═════ Extract to read
Someone asked me recently what kind of clients I see, and what the most common thing is that shows up in my couples work. I've been sitting with the answer since.


Most couples come in talking about communication.


They want better words, better timing, a better way to land what they're trying to say. And there's nothing wrong with wanting that. But communication was never really the problem. It's the surface of something that runs much deeper, and if we only work at that surface, we end up polishing the wrong layer.


Underneath almost every communication breakdown is a feeling that never got spoken. Not the complaint, not the criticism, the actual vulnerable thing underneath it, the fear of not mattering, the ache of feeling unseen, the old wound that gets touched without either person realising it.


When we go looking for that feeling together, when we actually name it out loud in the room, something shifts.


The conversation stops being about getting the words right and starts being about what's true. That's where I see the cycle loosen.

That's where the real change lives.


And here's the thing about trying to get the words right. The moment you're working that hard to find the perfect sentence, you've usually already left presence and slipped into reactivity. The nervous system moved faster than the mind did. So part of what I teach is something much simpler than communication skills.


I teach people to notice the moment itself, the exact instant they switch from being with their partner to defending against them, judging them, or shutting down. What does that feel like in the body. Where does it land. Can you feel it arriving early enough to pause before it takes over. That pause is everything. It's the difference between a reactive cycle and a responsive one.
══════════
Can you transcribe the passage on couples work word for word, beginning at "When we go looking" and stopping after "than communication skills."?
═════ Given entries
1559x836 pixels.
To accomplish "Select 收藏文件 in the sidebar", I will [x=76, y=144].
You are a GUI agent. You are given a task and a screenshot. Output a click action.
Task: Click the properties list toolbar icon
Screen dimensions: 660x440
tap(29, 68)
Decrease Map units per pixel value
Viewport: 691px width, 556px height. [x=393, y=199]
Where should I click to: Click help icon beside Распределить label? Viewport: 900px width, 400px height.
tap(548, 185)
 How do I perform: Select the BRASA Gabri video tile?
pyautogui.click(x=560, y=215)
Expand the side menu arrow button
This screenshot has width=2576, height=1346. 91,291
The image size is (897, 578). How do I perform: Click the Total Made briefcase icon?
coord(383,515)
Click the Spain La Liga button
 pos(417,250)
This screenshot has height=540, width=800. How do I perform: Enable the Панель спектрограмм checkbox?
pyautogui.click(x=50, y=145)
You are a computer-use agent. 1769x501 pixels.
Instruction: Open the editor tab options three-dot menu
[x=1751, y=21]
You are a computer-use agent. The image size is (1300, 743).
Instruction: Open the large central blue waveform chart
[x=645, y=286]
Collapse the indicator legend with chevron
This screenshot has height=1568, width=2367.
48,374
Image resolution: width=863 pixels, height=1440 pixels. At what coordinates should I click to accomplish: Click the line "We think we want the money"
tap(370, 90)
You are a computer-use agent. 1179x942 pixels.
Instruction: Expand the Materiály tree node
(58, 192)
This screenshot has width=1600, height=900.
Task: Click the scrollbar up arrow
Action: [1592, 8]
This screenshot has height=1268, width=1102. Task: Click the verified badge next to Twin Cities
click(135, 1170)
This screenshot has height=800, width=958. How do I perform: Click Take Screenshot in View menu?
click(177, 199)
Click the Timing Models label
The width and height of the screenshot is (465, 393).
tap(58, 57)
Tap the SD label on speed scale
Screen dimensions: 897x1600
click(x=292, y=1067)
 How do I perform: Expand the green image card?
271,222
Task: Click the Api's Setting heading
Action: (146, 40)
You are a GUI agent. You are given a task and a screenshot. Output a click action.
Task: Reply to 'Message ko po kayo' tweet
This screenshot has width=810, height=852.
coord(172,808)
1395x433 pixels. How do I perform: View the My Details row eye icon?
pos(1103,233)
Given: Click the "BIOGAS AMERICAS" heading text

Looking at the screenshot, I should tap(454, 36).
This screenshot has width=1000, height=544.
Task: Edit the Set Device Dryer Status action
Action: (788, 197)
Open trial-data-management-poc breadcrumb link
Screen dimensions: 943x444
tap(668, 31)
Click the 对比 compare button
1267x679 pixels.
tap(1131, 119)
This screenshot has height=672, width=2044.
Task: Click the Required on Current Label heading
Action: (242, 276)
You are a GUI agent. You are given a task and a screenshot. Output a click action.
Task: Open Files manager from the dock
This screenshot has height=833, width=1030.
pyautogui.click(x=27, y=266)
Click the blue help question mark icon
══════════
## The solution
When we go looking for that feeling together, when we actually name it out loud in the room, something shifts.


The conversation stops being about getting the words right and starts being about what's true. That's where I see the cycle loosen.

That's where the real change lives.


And here's the thing about trying to get the words right. The moment you're working that hard to find the perfect sentence, you've usually already left presence and slipped into reactivity. The nervous system moved faster than the mind did. So part of what I teach is something much simpler than communication skills.